Arbeitsauftrag A: Geben Sie aus dem Artikel über EU-Agrarsubventionen die Stelle wortgetreu wieder, die mit „Print Friendly, PDF“ beginnt und bis einschließlich „Daten weitgehend ausgeblieben.“ reicht.
Arbeitsauftrag B:
Stimmen diese Aussagen mit dem Artikel über EU-Agrarsubventionen überein? Antworten Sie jeweils mit Ja oder Nein und belegen Sie das mit einem wörtlichen Zitat aus dem Artikel.
(i) Bayern veröffentlicht als erstes Bundesland die Empfängernamen von EU-Agrarhilfen im Internet.
(ii) Die Südzucker AG war 2008 Deutschlands größter Agrarsubventionsempfänger.
(iii) Der Bauernverband hat weitere Protestaktionen angekündigt.

Textauszug:

Zuckriger Spielball europäischer Agrarpolitik

Print Friendly, PDF & Email

Sonntag Aktuell Uwe Roth 12.07.2009

Empfänger von EU-Subventionen sind im Internet veröffentlicht – Die
Absurdität des Systems erklärt die Datenbank nicht

Die Funktionäre der Bauernverbände atmen auf: Der Wirbel um die im Internet veröffentlichten Agrarzahlungen hat sich schnell gelegt. Das Beispiel der Zuckerrübe
beweist jedoch, wie verrückt das System geworden ist.

Der Widerstand des bayerischen Landwirtschaftsministers Helmut Brunner (CSU) war populistisch und vergeblich: Bayern wird als letztes Bundesland die Empfängernamen von EU-Agrarhilfen im Internet veröffentlichen. Die Staatsregierung gibt sicher nicht nur klein bei, weil andernfalls horrende Strafzahlungen von 700 000 Euro täglich gedroht hätten. Ein Blick in die übrige Republik hatte für Erleichterung gesorgt: Die befürchtete Neiddiskussion ist nach Veröffentlichung der Daten weitgehend ausgeblieben.

Wenige Großbetriebe, die vom warmen Geldregen aus Brüssel besonders profitieren, kamen in die Kritik, nicht der landwirtschaftliche Normalbetrieb. Dies dürfte in München zur Erkenntnis geführt haben, dass die Weigerung der Mühe und das finanzielle Risiko nicht wert ist. Ein Aufatmen gab’s auch in Baden-Württemberg. Vor der Europawahl hat Landwirtschaftsminister Peter Hauk (CDU) die Veröffentlichungen der EU-Agrarzahlungen wegen datenschutzrechtlicher Bedenken ausgesetzt und weitere Gespräche mit der EU-Kommission angemahnt. Dass Nachverhandeln juristisch zu nichts führen konnte, auch weil die notwendige Rückendeckung aus Berlin fehlte, darüber schweigt er bis heute.

Stilles Einknicken des Agrarministers

Fristgerecht gab Minister Hauk die Empfängernamen auf der Internetseite www.agrar-fischereizahlungen. de frei. Landesbauernverbandspräsident Joachim Rukwied war anfänglich sehr zufrieden mit dem Vorstoß seines Agrarministers und begrüßte dessen „eindeutige Entscheidung“ gegen eine Datenfreigabe. Das stille Einknicken von Hauk (nach der Europawahl) hat Rukwied nicht öffentlich kommentiert, auch hat der Bauernverband keine weiteren Protestaktionen angekündigt.

Intern fühlt man sich weiter bloßgestellt. Gegenüber Sonntag Aktuell versichert der Bauernpräsident, er habe „gegen eine anonymisierte Veröffentlichung von Anfang an nichts einzuwenden gehabt“. Ihn störe allerdings, dass nur die Agrarwirtschaft als Nutznießer europäischer Steuergelder an den Pranger gestellt werde. Besonders stark hat es in Baden-Württemberg die Südzucker AG in Mannheim erwischt. Sie ist mit 34,4 Millionen Euro 2008 Deutschlands größter Agrarsubventionsempfänger gewesen.

Einträge:
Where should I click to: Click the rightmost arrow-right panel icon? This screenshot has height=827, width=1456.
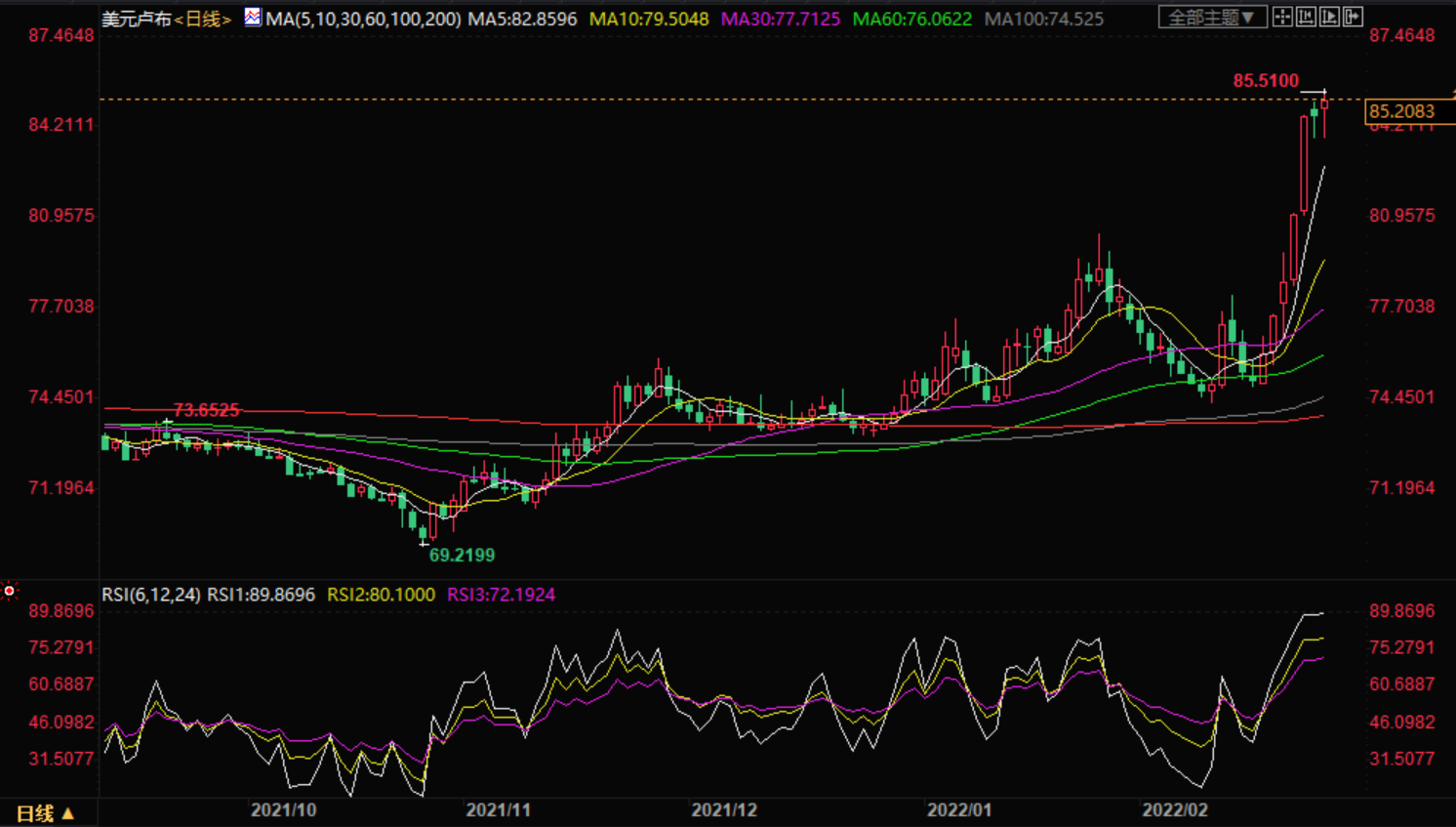coord(1353,17)
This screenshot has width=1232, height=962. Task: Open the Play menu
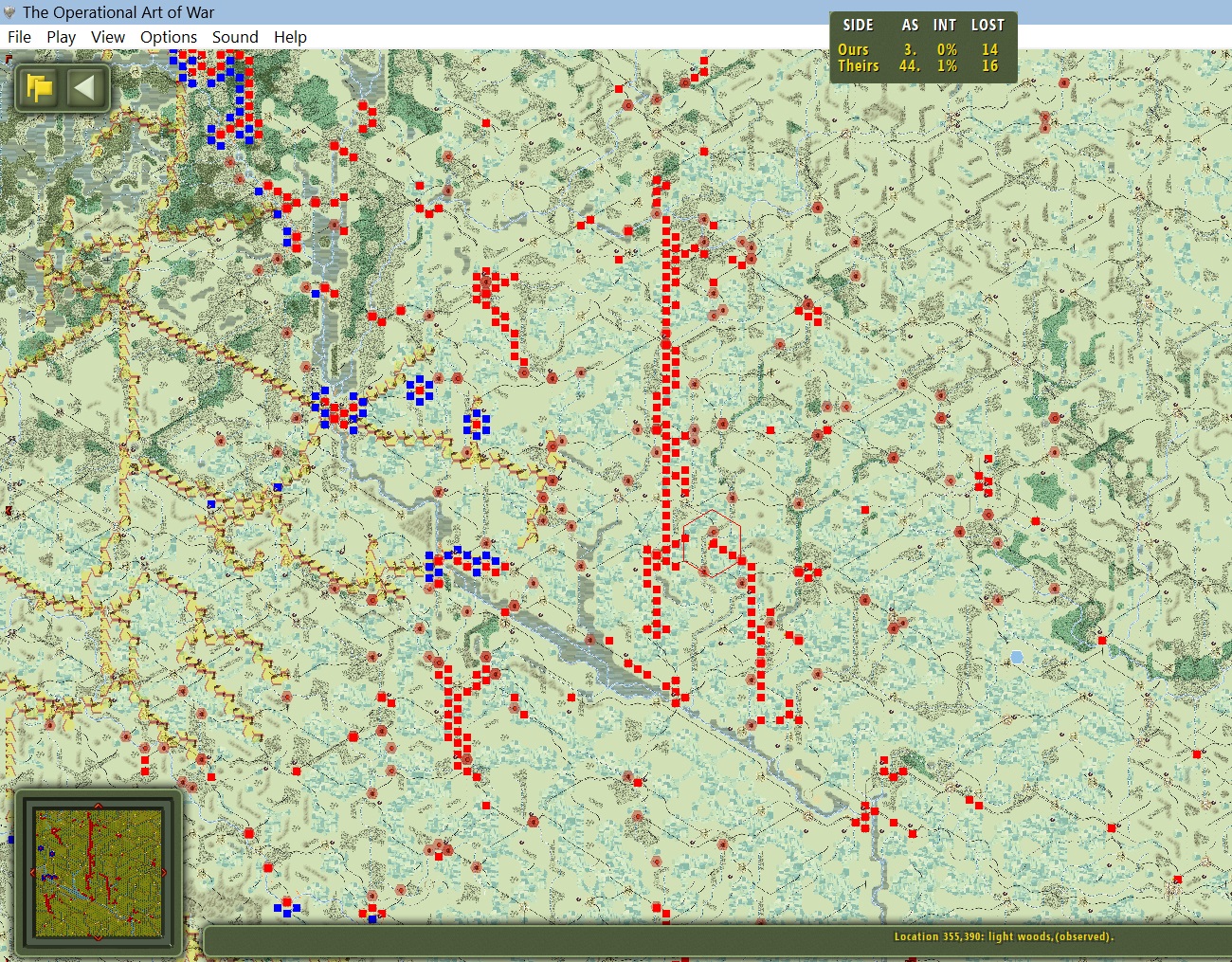pos(61,37)
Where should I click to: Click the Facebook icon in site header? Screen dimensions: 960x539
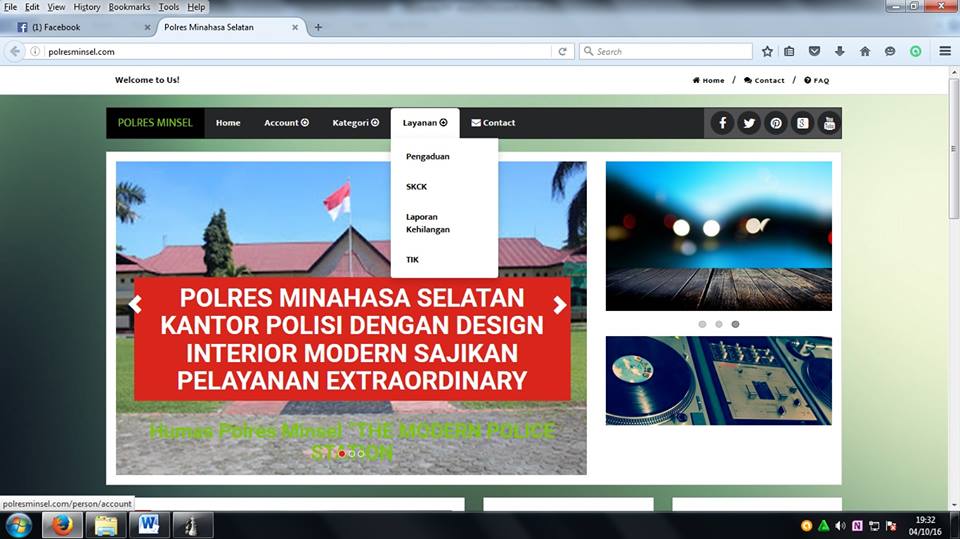pos(723,123)
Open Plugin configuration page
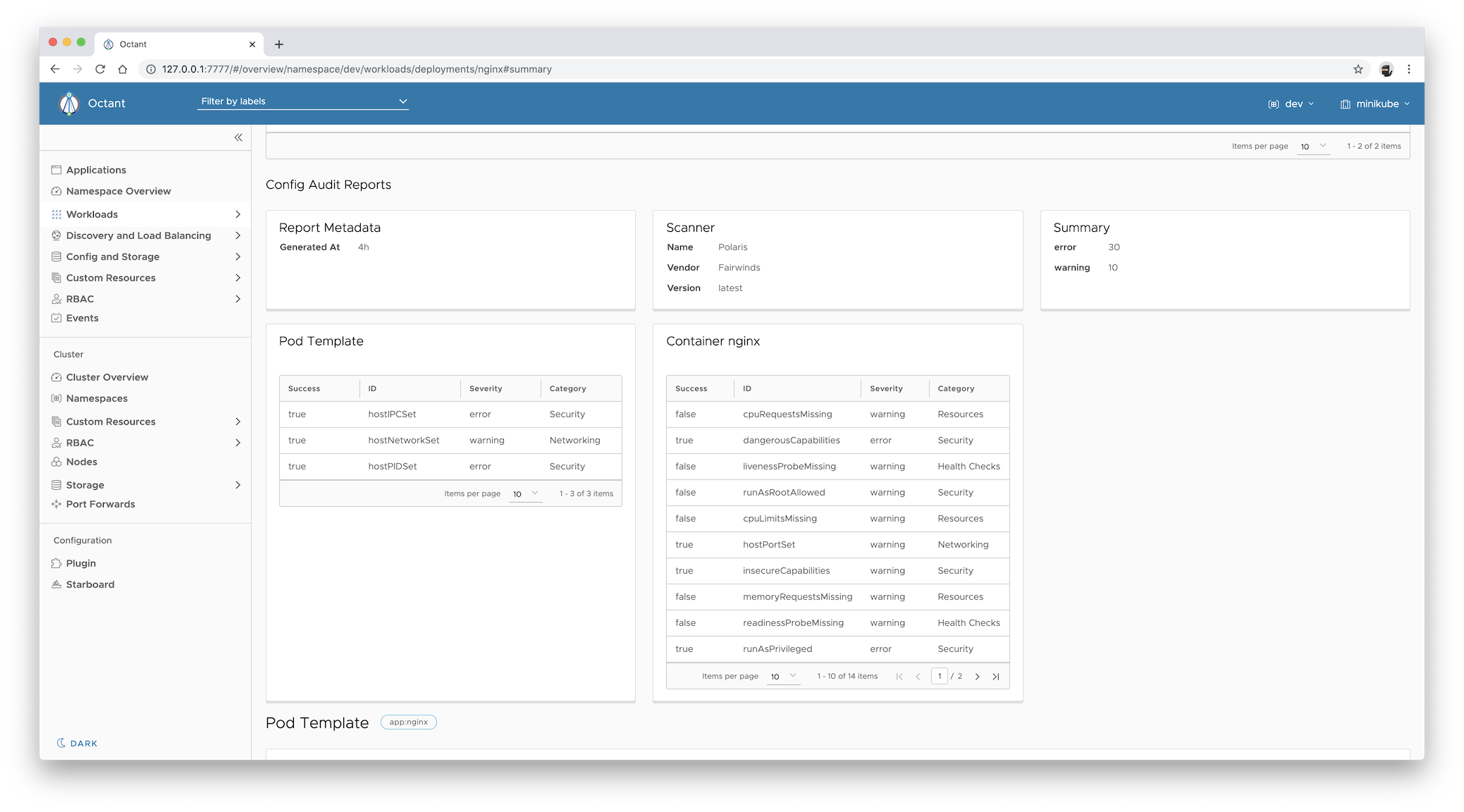This screenshot has width=1464, height=812. (80, 563)
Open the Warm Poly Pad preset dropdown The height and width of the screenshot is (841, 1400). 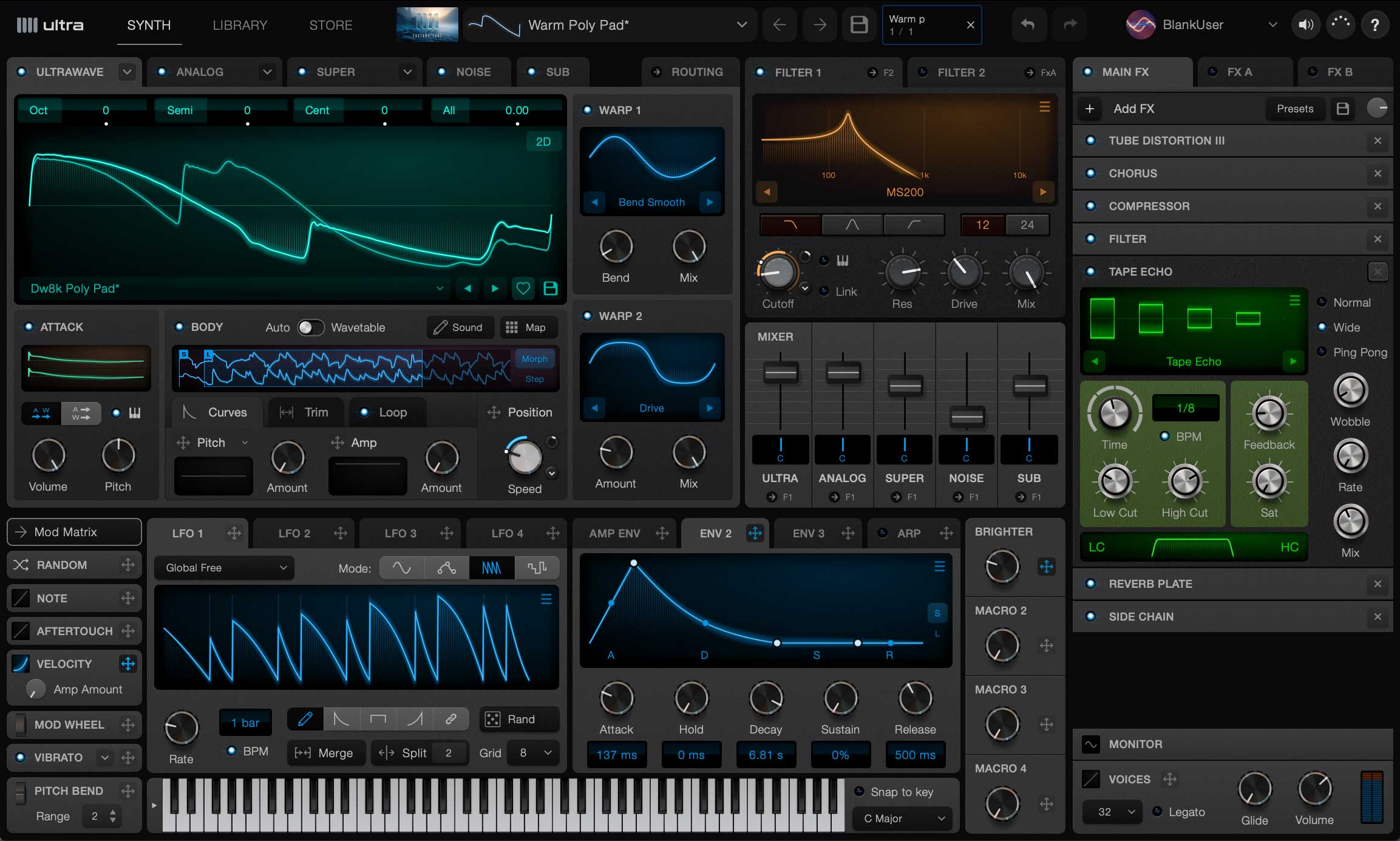point(741,25)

Richtige Antwort A:
Print Friendly, PDF & Email

Sonntag Aktuell Uwe Roth 12.07.2009

Empfänger von EU-Subventionen sind im Internet veröffentlicht – Die
Absurdität des Systems erklärt die Datenbank nicht

Die Funktionäre der Bauernverbände atmen auf: Der Wirbel um die im Internet veröffentlichten Agrarzahlungen hat sich schnell gelegt. Das Beispiel der Zuckerrübe
beweist jedoch, wie verrückt das System geworden ist.

Der Widerstand des bayerischen Landwirtschaftsministers Helmut Brunner (CSU) war populistisch und vergeblich: Bayern wird als letztes Bundesland die Empfängernamen von EU-Agrarhilfen im Internet veröffentlichen. Die Staatsregierung gibt sicher nicht nur klein bei, weil andernfalls horrende Strafzahlungen von 700 000 Euro täglich gedroht hätten. Ein Blick in die übrige Republik hatte für Erleichterung gesorgt: Die befürchtete Neiddiskussion ist nach Veröffentlichung der Daten weitgehend ausgeblieben.

Richtige Antwort B:
(i) Nein: „Bayern wird als letztes Bundesland die Empfängernamen von EU-Agrarhilfen im Internet veröffentlichen.“
(ii) Ja: „Sie ist mit 34,4 Millionen Euro 2008 Deutschlands größter Agrarsubventionsempfänger gewesen.“
(iii) Nein: „auch hat der Bauernverband keine weiteren Protestaktionen angekündigt“